WORK TO BE COMPLETED:
Restate all of the entries verbatim.

DATASET RECORDS:

Segment Open

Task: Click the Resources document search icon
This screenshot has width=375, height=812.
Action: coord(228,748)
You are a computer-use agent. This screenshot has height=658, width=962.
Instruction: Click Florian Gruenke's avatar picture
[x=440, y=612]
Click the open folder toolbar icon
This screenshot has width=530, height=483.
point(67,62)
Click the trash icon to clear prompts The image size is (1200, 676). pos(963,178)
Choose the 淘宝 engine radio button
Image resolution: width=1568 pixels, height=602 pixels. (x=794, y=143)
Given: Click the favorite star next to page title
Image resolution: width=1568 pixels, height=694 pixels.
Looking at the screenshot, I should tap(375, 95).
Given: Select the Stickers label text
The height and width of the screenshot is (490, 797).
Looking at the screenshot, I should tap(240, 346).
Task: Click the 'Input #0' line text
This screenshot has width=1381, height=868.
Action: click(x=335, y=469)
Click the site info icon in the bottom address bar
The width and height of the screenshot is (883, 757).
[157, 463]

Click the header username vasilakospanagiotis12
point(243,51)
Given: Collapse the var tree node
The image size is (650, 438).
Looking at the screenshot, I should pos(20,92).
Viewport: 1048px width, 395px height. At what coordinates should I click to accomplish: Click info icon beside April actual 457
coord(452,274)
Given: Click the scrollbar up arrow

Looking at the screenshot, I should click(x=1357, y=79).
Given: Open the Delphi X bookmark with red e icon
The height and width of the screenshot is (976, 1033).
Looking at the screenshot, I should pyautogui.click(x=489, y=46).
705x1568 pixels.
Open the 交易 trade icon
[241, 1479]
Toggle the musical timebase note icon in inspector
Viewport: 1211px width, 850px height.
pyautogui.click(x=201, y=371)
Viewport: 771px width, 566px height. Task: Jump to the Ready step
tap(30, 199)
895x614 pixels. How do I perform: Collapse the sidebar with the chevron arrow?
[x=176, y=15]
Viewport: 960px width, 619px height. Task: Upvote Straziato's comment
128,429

Segment Closed

EXERCISE RESPONSE:
Task: Click the Resources document search icon
This screenshot has width=375, height=812.
Action: coord(228,748)
You are a computer-use agent. This screenshot has height=658, width=962.
Instruction: Click Florian Gruenke's avatar picture
[x=440, y=612]
Click the open folder toolbar icon
This screenshot has width=530, height=483.
point(67,62)
Click the trash icon to clear prompts The image size is (1200, 676). pos(963,178)
Choose the 淘宝 engine radio button
Image resolution: width=1568 pixels, height=602 pixels. (x=794, y=143)
Given: Click the favorite star next to page title
Image resolution: width=1568 pixels, height=694 pixels.
Looking at the screenshot, I should tap(375, 95).
Given: Select the Stickers label text
The height and width of the screenshot is (490, 797).
Looking at the screenshot, I should tap(240, 346).
Task: Click the 'Input #0' line text
This screenshot has width=1381, height=868.
Action: click(x=335, y=469)
Click the site info icon in the bottom address bar
The width and height of the screenshot is (883, 757).
[157, 463]

Click the header username vasilakospanagiotis12
point(243,51)
Given: Collapse the var tree node
The image size is (650, 438).
Looking at the screenshot, I should pos(20,92).
Viewport: 1048px width, 395px height. At what coordinates should I click to accomplish: Click info icon beside April actual 457
coord(452,274)
Given: Click the scrollbar up arrow

Looking at the screenshot, I should click(x=1357, y=79).
Given: Open the Delphi X bookmark with red e icon
The height and width of the screenshot is (976, 1033).
Looking at the screenshot, I should pyautogui.click(x=489, y=46).
705x1568 pixels.
Open the 交易 trade icon
[241, 1479]
Toggle the musical timebase note icon in inspector
Viewport: 1211px width, 850px height.
pyautogui.click(x=201, y=371)
Viewport: 771px width, 566px height. Task: Jump to the Ready step
tap(30, 199)
895x614 pixels. How do I perform: Collapse the sidebar with the chevron arrow?
[x=176, y=15]
Viewport: 960px width, 619px height. Task: Upvote Straziato's comment
128,429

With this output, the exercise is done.